Please retype the forum thread on favorite old bikes, beginning at the words "Looks like they" and stopping after "iron farm gate.".

Supplied passage START

I knew about the Triumph and BSA but wasn't aware of a Hercules version.


----------



## BirdOnnaBike (2 May 2011)

tyred said:


> I knew about the Triumph and BSA but wasn't aware of a Hercules version.



I had a blue Hercules Hunter in the early 70s. When I got to uni in the 80s, my best mate brought her bike along from home - also a blue Hercules Hunter!

My own favourite old bike was my 1980s white touring one built for me by Scott's in Birmingham, who have the most uninformative website in the universe, possibly:

http://www.scotts-cycles.co.uk/

Looks like they don't build bikes any more? My worser half totalled it by borrowing it to ride to work when his Claud Butler was out of action, and smashing it into an iron farm gate.


----------



## Piemaster (2 May 2011)

Another Sun fondly remembered here too. My first, and up to last year, only drop barred bike


----------



## cyberknight (2 May 2011)

uphillstruggler said:


> strange, i had one but i am sure mine looked more like a motor bike when i was 9!
> 
> 
> my Grifter had twist grip shifters - 3 speed as i remember and was in the gun metal grey until my crazy sister painted it with white gloss!!
> ...



heeh the grifter !!

Mine was blue with the same twist shifter , the hub cable pull snapped on mine so i had to ride everywhere in top gear , i certainly knew about it .

My favourite bike was a raliegh dynatech which i stupidly sold when i did not get time to cycle .


----------



## dave r (2 May 2011)

Three of my favourites


----------



## david k (2 May 2011)

as a kid i had a viscount 'kp crisps' white racer as we called em


----------



## Cyclopathic (2 May 2011)

The bike I remember with most fondness was my first ten speed racer. We definitely called them racers back in those days as many other sorts of bike had not been invented so there wasn't the need for so much differentiation. I suppose some people might have been calling them road bikes back in the 80s but nobody I knew was.

It was the cheapest in the range of Raleigh team colour bikes and included what were advertised as some quite special new innovations. It had the flattened out tubing on downtube and seat tube, although being the very cheapest in the range it was virtually just flattened ot iron, but still.

The other fantastic new innovation it had was the duo-pace oval shaped chainrings, designed so they claimed to give you more power on the part of the stroke where it would be most beneficial. At the time I was impressed but thinking about it I'm not sure exactly how much difference it made. I suppose the answer lies in the fact that I haven't seen them around for about 20 years. Are they still used I wonder? Do they make the slightest difference?

It was also the first bike that I ever completely stripped down and managed to get back together without too many parts lewft over. It had gotten somewhat old and tatty and the decals were all scrappy so I decided to get it resprayed and to get the cost down as much as possible I stripped it down myself.

When I got it back it was metalic black with a gloss finish. I had paid extra for the metalic paint and I thought it looked the absolute nuts. They had removed the Raleigh badge from the front which I thought made it look even cooler for some reason. I think perhaps Raleigh might not have been fasionable in the school yard at the time or some such.

Supplied passage END
Data records START

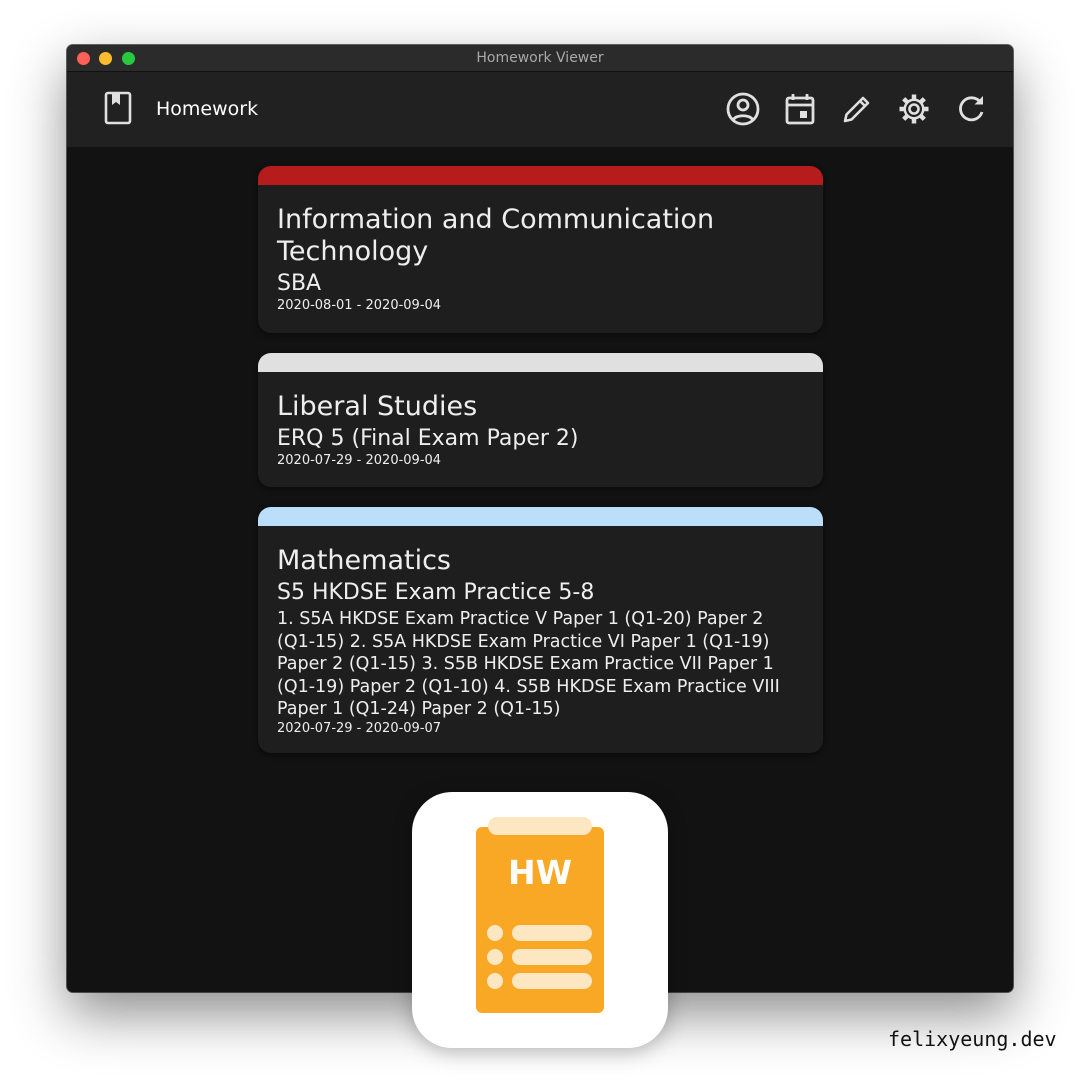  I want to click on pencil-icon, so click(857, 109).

Data records END
Data records START

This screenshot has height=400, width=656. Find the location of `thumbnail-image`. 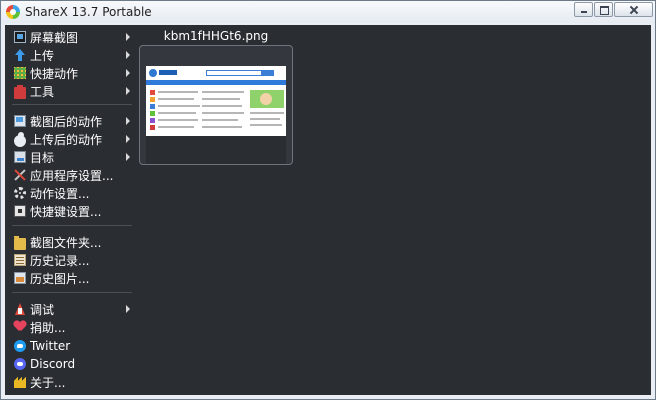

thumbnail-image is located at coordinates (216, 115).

Data records END

▸ Written response:
Looks like they don't build bikes any more? My worser half totalled it by borrowing it to ride to work when his Claud Butler was out of action, and smashing it into an iron farm gate.